**Activity:** Your output should be exactly the lines from the one containing "Image resolution: width=1443" through the final line of the records, both included, with every picture left out.

[Information provided Boundary: Start]

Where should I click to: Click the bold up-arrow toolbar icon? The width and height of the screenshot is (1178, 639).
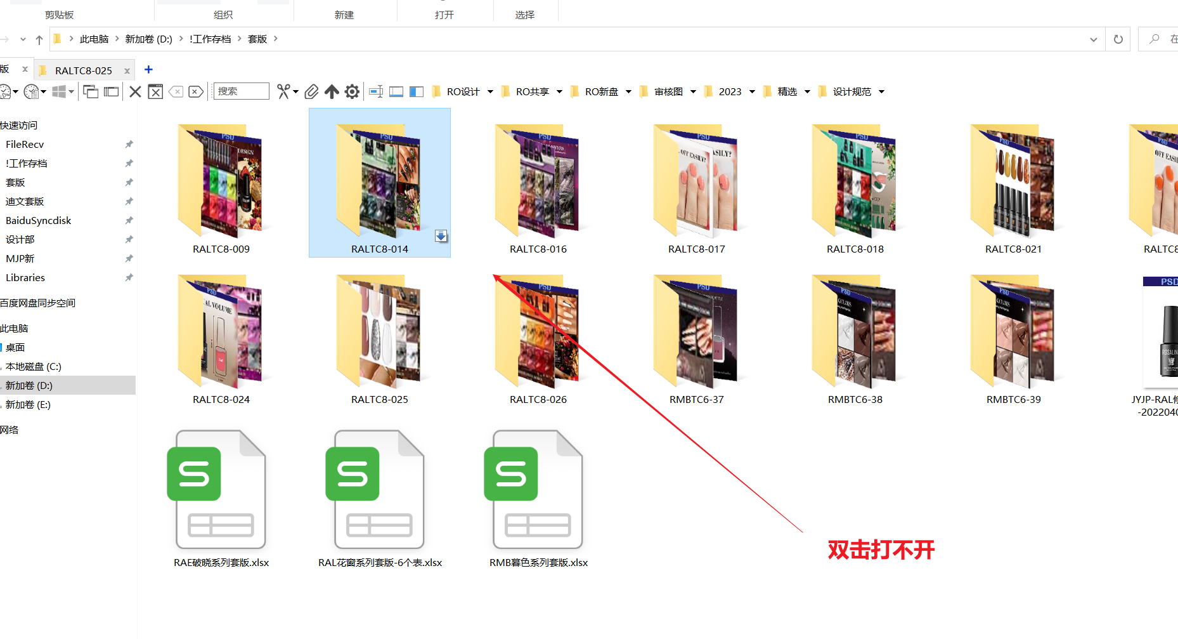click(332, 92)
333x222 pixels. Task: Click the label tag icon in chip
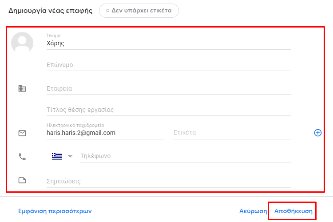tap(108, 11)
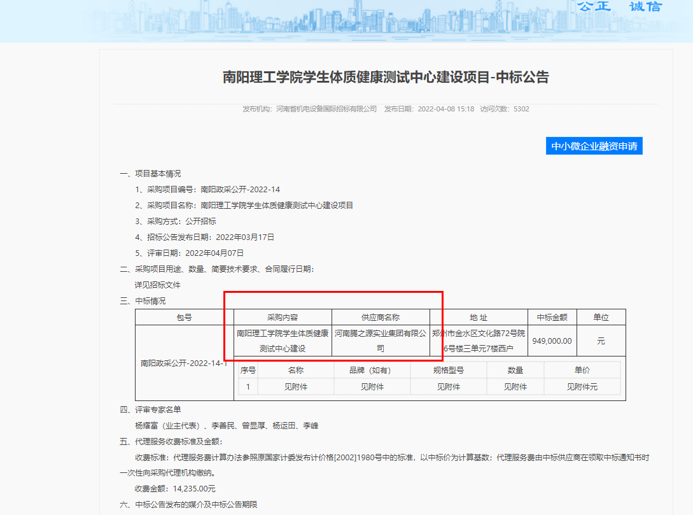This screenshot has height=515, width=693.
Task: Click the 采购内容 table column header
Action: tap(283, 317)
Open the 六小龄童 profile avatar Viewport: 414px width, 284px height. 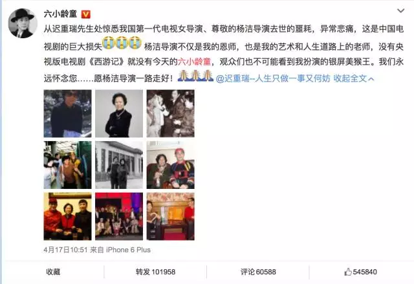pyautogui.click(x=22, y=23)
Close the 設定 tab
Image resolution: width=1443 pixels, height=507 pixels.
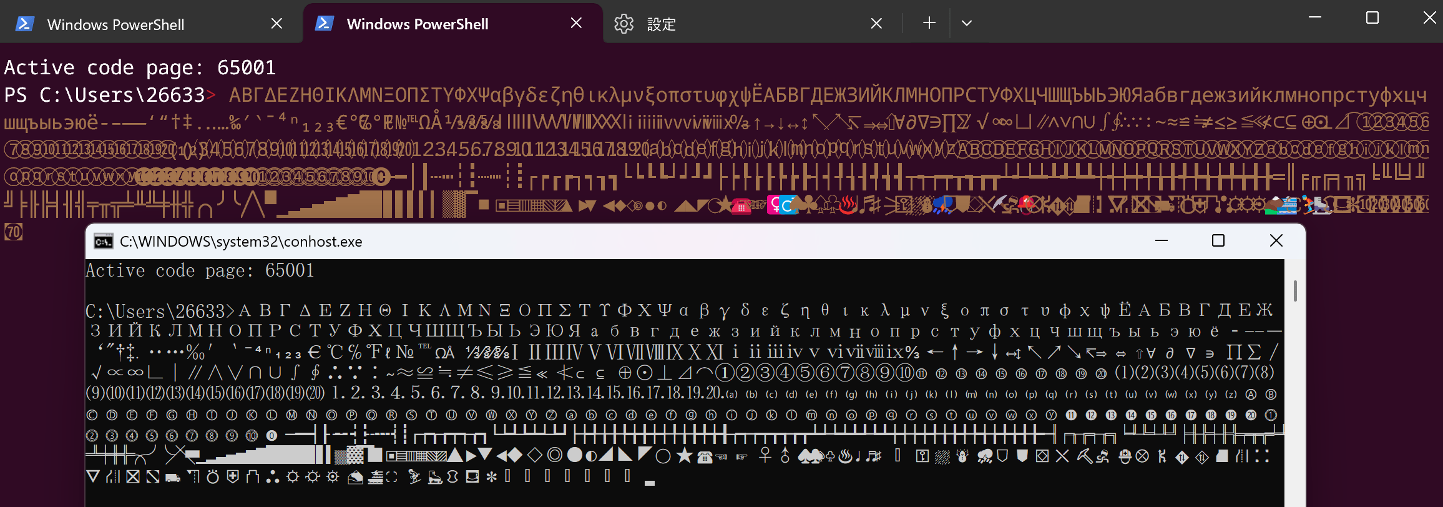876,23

[Information provided Boundary: End]

**Task response:**
Image resolution: width=1443 pixels, height=507 pixels.
876,23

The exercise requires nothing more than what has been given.